You could then use some other technique in the constructor to assign your cName reference, e.g.:
foreach(Control control in this.Controls)
{
cName = control as ICustomerName;
if (cName != null) break;
}
cName would then be the only reference to the UserControl.
You could write an extension method that would allow you to return any controls on the form that implement an interface.
public static class FormExtensions
{
public static IDictionary<string, T> GetControlsOf<T>(this Form form)
where T: class
{
var result = new Dictionary<string, T>();
foreach (var control in form.Controls)
{
if ((control as T) != null)
result.Add((control as T).Tag, control as T);
}
return result;
}
}
Then in your form you could call it whereever you want by:
this.GetControlsOf<ICustomerName>()["NameOfControlHere"];
In the event that it returns more than one user control you would need to handle that some how, perhaps by adding Tag property to the interface to uniquely keep track of each user control or something, like so
public partial class UserControl1 : UserControl, ICustomerName
{
public string Tag { get { return this.Name; } }
}
You can then drag and drop the user controls onto your form from the designer. Tag will always return the name of your control, which will allow you to directly access the control through the IDictionary's interface. You're developers could put whatever unique identifier they want in the name of the control, and it would carry through to the interface.
Also, it should be noted that this approach will ALSO allow you to use this on ALL forms in your solution.
The only other thing you would need to do is set your GenerateMember to false.
you could as well do as Bob said but assign all your member variables in the constructor, then you have it in one place.
It almost seems like you want to implement a mediator pattern. Instead of having to deal with each of the bazillion UserControls directly, you'd interact with them through the mediator. Each mediator would define the slim interface you want to see from each control. This would reduce the overall complexity by making your design more explicit and concise.
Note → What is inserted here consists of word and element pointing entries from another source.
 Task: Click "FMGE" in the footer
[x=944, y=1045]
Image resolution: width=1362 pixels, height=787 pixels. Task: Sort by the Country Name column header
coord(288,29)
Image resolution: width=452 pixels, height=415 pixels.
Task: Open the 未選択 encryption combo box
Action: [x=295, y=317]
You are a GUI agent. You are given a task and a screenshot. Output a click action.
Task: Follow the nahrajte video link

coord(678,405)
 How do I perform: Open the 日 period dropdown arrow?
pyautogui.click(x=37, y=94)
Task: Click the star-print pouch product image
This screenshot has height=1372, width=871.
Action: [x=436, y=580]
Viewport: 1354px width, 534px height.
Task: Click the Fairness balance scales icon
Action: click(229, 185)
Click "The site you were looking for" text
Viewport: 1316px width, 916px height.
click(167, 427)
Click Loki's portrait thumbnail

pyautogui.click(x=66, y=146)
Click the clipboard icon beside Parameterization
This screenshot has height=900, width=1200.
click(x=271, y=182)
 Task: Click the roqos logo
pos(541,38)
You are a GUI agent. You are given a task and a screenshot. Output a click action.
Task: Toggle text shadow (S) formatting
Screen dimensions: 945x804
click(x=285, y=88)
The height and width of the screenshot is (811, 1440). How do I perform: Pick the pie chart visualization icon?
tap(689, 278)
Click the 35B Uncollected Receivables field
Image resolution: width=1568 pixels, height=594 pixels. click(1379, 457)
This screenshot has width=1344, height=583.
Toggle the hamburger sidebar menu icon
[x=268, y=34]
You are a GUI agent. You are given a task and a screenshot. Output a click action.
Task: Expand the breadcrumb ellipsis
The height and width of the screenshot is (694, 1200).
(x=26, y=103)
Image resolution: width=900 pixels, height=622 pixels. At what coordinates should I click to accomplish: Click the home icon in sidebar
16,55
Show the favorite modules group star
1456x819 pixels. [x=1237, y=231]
For example, you wouldn't need the 20 properties and 50 methods available on one of your controls. Instead you'd deal with the mediator for that control which defines the 2 properties and 5 methods you really care about. Everything would still show up in the designer, but other parts of your app would not be interacting with those controls -- they'd interact with the mediators.
One of the big advantages to this approach is it greatly simplifies your maintenance. If you decide the MyCrappyUserControl needs to be rewritten because the implementation is bad, you just need to update the mediator class for that control. All the other classes that interact with the control do so through the mediator and would be unchanged.
Ultimately it comes down to discipline: you and your team need to be disciplined enough to use the mediators/interfaces/whatever instead of the directly hitting the controls. Institute an over the shoulder code review by a leader programmer if your team is on the low end of the discipline scale.
Assume that MyUserControl is defined like this:
class MyUserControl : UserControl, IMyInterface
{
// ...
}
Then in your form, you should have something like this:
public class MyForm : Form
{
IMyInterface cName;
public MyForm()
{
InitializeComponent();
cName = new MyUserControl();
Controls.Add((UserControl)cName);
}
}
This way, cName is the only way to access this instance of our usercontrol.